• **To do**
1. Rewrite the part of the packet loss text starting with "For example, looking" and going on through "4 were lost.", putting "frames" in place of "packets".
2. In the packet loss text, what value did the R1 and R2 counters both show during the second block?
3. Go on with the packet loss measurement text from the point where it stops.

• **Text section**
/---
When a block terminates (because the coloring has switched to the other color) the relative counters stop incrementing and it is possible to read them and compare the values measured on router R1 and R2 thus determining any packet loss within that block.
For example, looking at the table above, during the first block (A-colored) C(A)R1 and C(A)R2 have the same value (375) which corresponds to the exact number of packets of the first block. Also during the second block (B-colored) R1 and R2 counters have the same value (388) which corresponds to the number of packets of the second block. During blocks 3 and 4 on the other hand R1 and R2 counters are different meaning that some packet has been lost: precisely, 1 packet (382-381) belonging to block 3 and 3 packets (377-374) belonging to block 4 were lost.
The method here described for R1 and R2 can be extended to any router and applied to more complex networks, as far as the measurement is enabled on the path followed by the traffic flow being analyzed, thus providing a precise measurement of packet loss between any couple of network equipment.
\---
• **Data**
/---
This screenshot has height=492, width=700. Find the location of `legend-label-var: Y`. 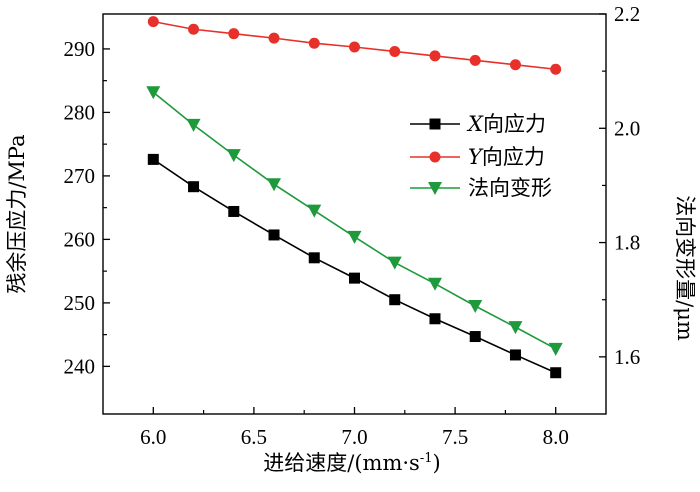

legend-label-var: Y is located at coordinates (476, 157).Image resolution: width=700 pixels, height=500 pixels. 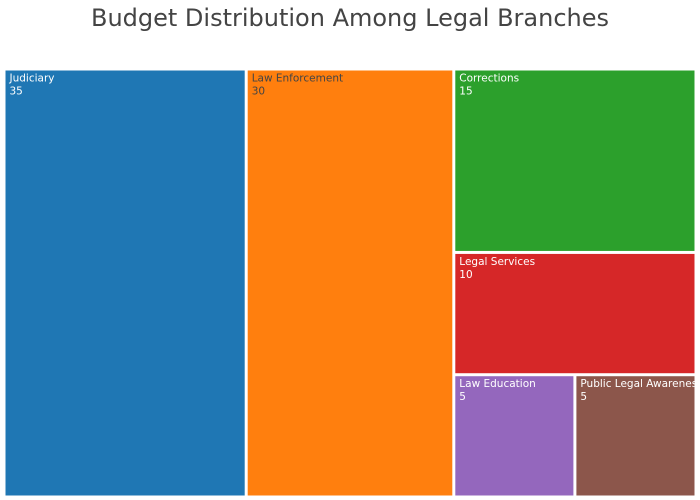 I want to click on tile-value-law-enforcement: 30, so click(x=258, y=92).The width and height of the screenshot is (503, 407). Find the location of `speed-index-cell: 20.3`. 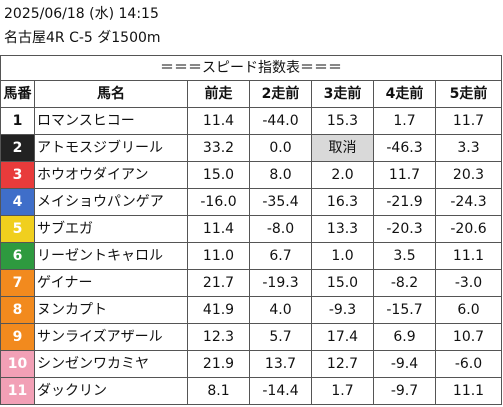

speed-index-cell: 20.3 is located at coordinates (468, 175). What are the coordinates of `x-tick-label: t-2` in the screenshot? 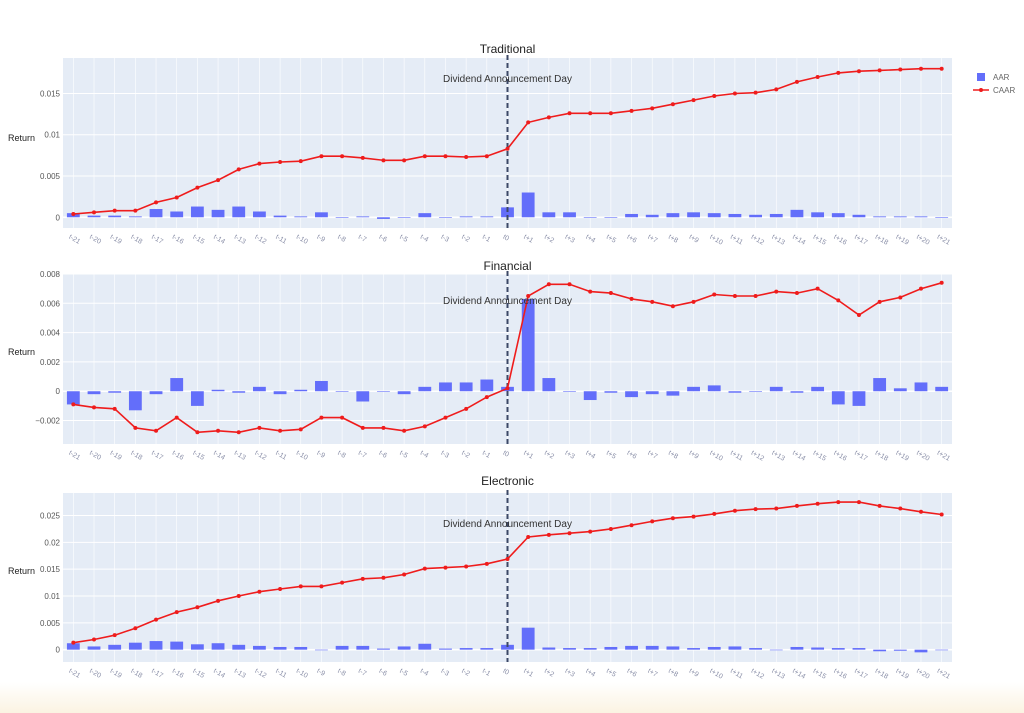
\---
• **Answers to the tasks**
1.
For example, looking at the table above, during the first block (A-colored) C(A)R1 and C(A)R2 have the same value (375) which corresponds to the exact number of frames of the first block. Also during the second block (B-colored) R1 and R2 counters have the same value (388) which corresponds to the number of frames of the second block. During blocks 3 and 4 on the other hand R1 and R2 counters are different meaning that some packet has been lost: precisely, 1 packet (382-381) belonging to block 3 and 3 frames (377-374) belonging to block 4 were lost.

2. 388

3.
This version of the draft addresses only packet loss measurement, one-way delay will be discussed in future versions of the document.
This version of the draft addresses only packet loss measurement, delay variation will be discussed in future versions of the document.
The methodology described in the previous sections can be applied to different scenarios adopting different strategies. Specifically, it can be used in two basic ways:
The flow-based strategy is used when only a limited number of traffic flows needs to be monitored. This could be the case, for example, of IPTV channels or other specific applications traffic with high QoS requirements.
According to this strategy, only a subset of the flows is colored. Counters for packet loss measurements can be instantiated for each single flow, or for the set as a whole, depending on the desired granularity.
A relevant problem with this approach is the necessity to know in advance the path followed by flows that are subject to measurement. Path rerouting and traffic load-balancing increase the issue complexity, especially for unicast traffic. The problem is easier to solve for multicast traffic where load balancing is seldom used, especially for IPTV traffic where static joins are frequently used to force traffic forwarding and replication.
The link-based strategy is similar to performance monitoring tools usually used in transport networks, where the goal is to monitor the network behavior as a whole, without distinguishing among different services.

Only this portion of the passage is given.